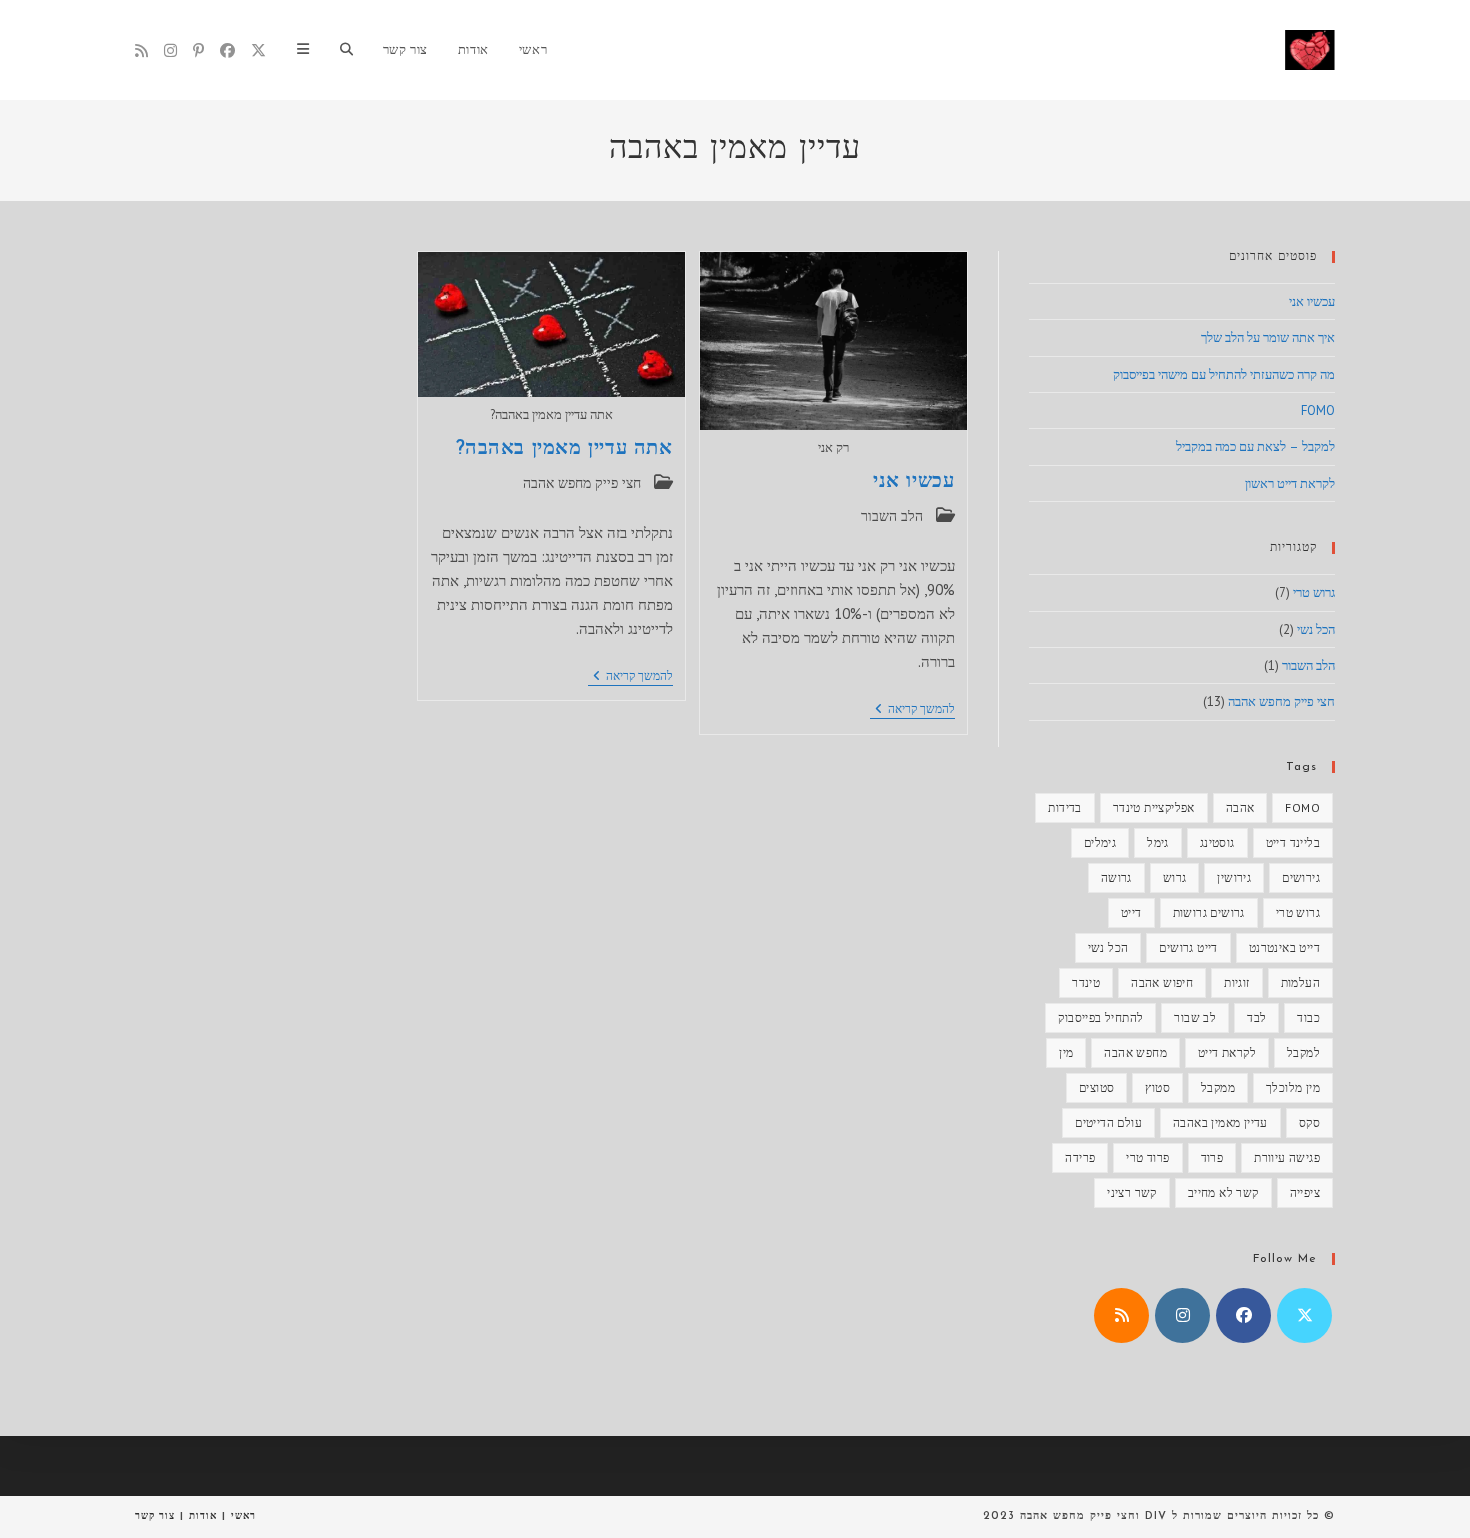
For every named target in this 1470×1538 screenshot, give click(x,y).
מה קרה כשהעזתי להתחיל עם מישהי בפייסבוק (1224, 374)
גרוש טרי (1314, 592)
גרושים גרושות (1209, 912)
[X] (258, 50)
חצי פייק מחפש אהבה (582, 483)
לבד (1256, 1017)
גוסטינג (1217, 842)
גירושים (1301, 877)
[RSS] (141, 50)
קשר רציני (1132, 1192)
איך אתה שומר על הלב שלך (1268, 337)
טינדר (1086, 982)
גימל (1158, 842)
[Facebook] (227, 50)
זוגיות (1236, 982)
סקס (1309, 1122)
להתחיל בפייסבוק (1100, 1017)
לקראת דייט (1227, 1052)
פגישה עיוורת (1287, 1157)
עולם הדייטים (1108, 1122)
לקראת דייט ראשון (1290, 483)
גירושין (1234, 877)
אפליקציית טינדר (1154, 807)
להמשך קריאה (912, 710)
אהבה (1240, 807)
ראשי (243, 1515)
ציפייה (1305, 1192)
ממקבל (1218, 1087)
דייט (1131, 912)
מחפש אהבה (1135, 1052)
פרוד (1212, 1157)
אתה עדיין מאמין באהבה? (564, 449)
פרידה (1080, 1157)
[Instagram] (170, 50)
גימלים (1100, 842)
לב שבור (1195, 1017)
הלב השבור (892, 516)
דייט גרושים (1188, 947)
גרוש (1175, 877)
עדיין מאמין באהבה (1220, 1122)
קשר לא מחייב (1223, 1192)
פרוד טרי (1147, 1157)
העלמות (1300, 982)
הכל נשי (1316, 629)
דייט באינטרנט (1284, 947)
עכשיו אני (913, 482)
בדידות (1064, 807)
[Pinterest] (198, 50)
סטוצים (1096, 1087)
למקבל (1303, 1052)
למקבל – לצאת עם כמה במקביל (1255, 446)
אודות (203, 1515)
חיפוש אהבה (1162, 982)
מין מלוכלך (1293, 1087)
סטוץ (1157, 1087)
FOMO (1318, 410)
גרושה (1116, 877)
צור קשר (155, 1515)
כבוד (1308, 1017)
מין (1066, 1052)
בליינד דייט (1293, 842)
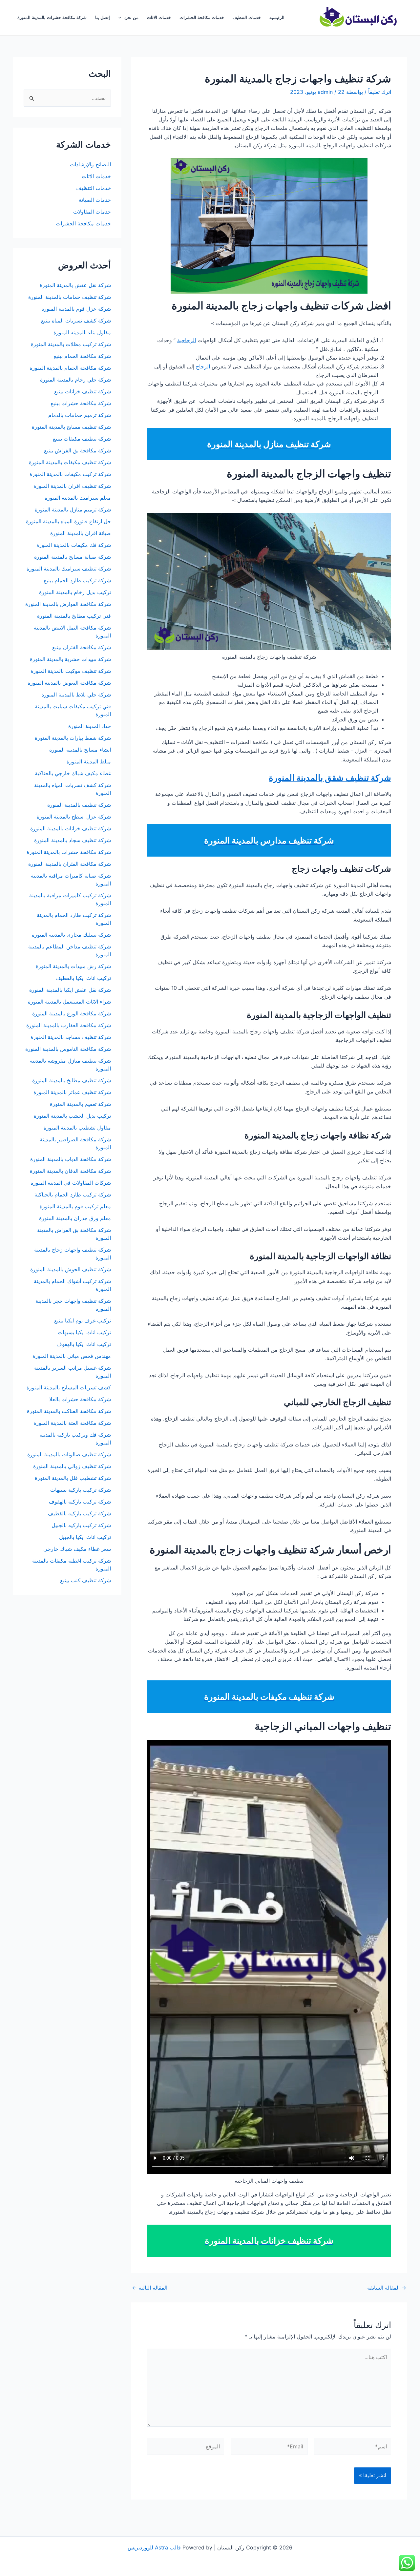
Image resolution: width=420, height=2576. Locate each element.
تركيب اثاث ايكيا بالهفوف (83, 1344)
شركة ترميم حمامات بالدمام (79, 415)
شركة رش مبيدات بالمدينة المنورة (73, 966)
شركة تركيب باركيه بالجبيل (81, 1525)
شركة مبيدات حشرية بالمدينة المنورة (70, 659)
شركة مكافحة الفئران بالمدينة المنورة (69, 864)
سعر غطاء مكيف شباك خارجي (77, 1549)
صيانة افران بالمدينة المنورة (80, 533)
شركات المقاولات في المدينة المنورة (71, 1182)
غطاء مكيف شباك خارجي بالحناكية (73, 773)
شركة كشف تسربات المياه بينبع (76, 320)
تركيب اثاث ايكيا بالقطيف (83, 978)
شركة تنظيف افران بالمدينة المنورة (72, 486)
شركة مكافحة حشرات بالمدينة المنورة (52, 17)
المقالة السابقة (386, 2287)
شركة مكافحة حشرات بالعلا (80, 1399)
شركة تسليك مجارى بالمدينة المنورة (71, 934)
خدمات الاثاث (159, 17)
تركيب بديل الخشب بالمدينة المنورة (72, 1115)
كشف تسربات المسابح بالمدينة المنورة (69, 1387)
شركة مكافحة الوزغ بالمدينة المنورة (71, 1013)
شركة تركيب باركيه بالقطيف (79, 1513)
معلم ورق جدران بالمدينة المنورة (75, 1218)
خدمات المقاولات (92, 211)
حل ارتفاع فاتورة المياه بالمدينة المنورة (68, 521)
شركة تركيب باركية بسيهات (80, 1489)
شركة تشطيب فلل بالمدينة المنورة (73, 1478)
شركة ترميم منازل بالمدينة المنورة (73, 509)
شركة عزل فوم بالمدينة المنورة (76, 308)
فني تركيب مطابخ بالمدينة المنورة (74, 616)
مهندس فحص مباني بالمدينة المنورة (71, 1356)
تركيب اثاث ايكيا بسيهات (84, 1332)
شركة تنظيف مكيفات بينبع (82, 438)
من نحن (131, 17)
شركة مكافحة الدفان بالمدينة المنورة (70, 1171)
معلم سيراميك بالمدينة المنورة (78, 497)
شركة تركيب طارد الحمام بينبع (77, 580)
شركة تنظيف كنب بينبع (85, 1580)
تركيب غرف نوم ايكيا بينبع (82, 1320)
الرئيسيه (276, 17)
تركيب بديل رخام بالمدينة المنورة (75, 592)
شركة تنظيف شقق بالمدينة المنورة (330, 778)
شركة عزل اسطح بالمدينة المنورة (74, 816)
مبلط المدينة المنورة (89, 761)
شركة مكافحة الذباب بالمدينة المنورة (70, 1159)
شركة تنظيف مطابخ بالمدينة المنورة (71, 1080)
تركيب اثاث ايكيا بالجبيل (85, 1537)
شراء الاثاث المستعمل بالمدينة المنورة (69, 1001)
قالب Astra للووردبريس (154, 2547)
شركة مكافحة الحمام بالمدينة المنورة (70, 367)
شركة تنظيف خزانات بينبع (82, 391)
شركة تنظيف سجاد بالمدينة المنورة (72, 840)
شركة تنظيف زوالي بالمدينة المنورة (72, 1466)
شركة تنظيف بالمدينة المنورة (79, 804)
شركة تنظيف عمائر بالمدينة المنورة (72, 1092)
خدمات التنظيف (247, 17)
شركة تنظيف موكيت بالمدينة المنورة (71, 671)
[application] (121, 18)
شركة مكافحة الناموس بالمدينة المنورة (68, 1049)
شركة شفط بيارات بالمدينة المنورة (73, 738)
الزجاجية (186, 340)
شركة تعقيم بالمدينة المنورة (80, 1104)
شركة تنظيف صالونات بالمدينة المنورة (69, 1454)
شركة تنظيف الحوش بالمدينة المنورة (70, 1269)
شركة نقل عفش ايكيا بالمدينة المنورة (70, 990)
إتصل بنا (102, 17)
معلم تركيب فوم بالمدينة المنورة (75, 1206)
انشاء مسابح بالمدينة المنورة (80, 749)
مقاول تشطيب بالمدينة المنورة (77, 1127)
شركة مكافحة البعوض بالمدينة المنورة (69, 682)
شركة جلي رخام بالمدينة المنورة (75, 379)
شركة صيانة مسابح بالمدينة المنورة (72, 556)
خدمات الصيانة (95, 200)
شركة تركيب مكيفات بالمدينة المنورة (70, 474)
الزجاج (202, 366)
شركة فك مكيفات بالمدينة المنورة (73, 545)
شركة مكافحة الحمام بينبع (82, 356)
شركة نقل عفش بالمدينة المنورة (75, 285)
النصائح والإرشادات (90, 164)
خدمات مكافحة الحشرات (201, 17)
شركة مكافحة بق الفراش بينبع (77, 450)
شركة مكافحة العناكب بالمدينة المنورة (69, 1411)
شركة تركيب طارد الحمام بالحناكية (72, 1194)
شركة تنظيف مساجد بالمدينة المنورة (71, 1037)
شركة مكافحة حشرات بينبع (80, 403)
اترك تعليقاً (379, 92)
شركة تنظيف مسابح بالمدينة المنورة (71, 427)
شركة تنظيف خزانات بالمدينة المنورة (70, 828)
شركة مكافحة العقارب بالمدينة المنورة (68, 1025)
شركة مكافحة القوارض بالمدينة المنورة (67, 604)
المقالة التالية (149, 2287)
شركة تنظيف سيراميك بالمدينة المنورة (69, 568)
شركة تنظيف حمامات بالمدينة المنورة (69, 297)
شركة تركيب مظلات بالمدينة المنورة (71, 344)
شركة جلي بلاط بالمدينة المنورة (76, 694)
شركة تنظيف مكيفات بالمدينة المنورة (70, 462)
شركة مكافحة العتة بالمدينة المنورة (72, 1423)
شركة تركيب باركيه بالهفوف (80, 1501)
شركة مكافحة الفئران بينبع (81, 647)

◆ What you will do:
Output exactly the lines of the material above from the one containing "مقاول تشطيب بالمدينة المنورة (77, 1127)" up to and including the one containing "شركة تنظيف خزانات بالمدينة المنورة (70, 828)".

◆ Response to the exercise:
مقاول تشطيب بالمدينة المنورة (77, 1127)
شركة مكافحة البعوض بالمدينة المنورة (69, 682)
شركة جلي رخام بالمدينة المنورة (75, 379)
شركة صيانة مسابح بالمدينة المنورة (72, 556)
خدمات الصيانة (95, 200)
شركة تركيب مكيفات بالمدينة المنورة (70, 474)
الزجاج (202, 366)
شركة فك مكيفات بالمدينة المنورة (73, 545)
شركة مكافحة الحمام بينبع (82, 356)
شركة نقل عفش بالمدينة المنورة (75, 285)
النصائح والإرشادات (90, 164)
خدمات مكافحة الحشرات (201, 17)
شركة مكافحة بق الفراش بينبع (77, 450)
شركة مكافحة العناكب بالمدينة المنورة (69, 1411)
شركة تركيب طارد الحمام بالحناكية (72, 1194)
شركة تنظيف مساجد بالمدينة المنورة (71, 1037)
شركة مكافحة حشرات بينبع (80, 403)
اترك تعليقاً (379, 92)
شركة تنظيف مسابح بالمدينة المنورة (71, 427)
شركة تنظيف خزانات بالمدينة المنورة (70, 828)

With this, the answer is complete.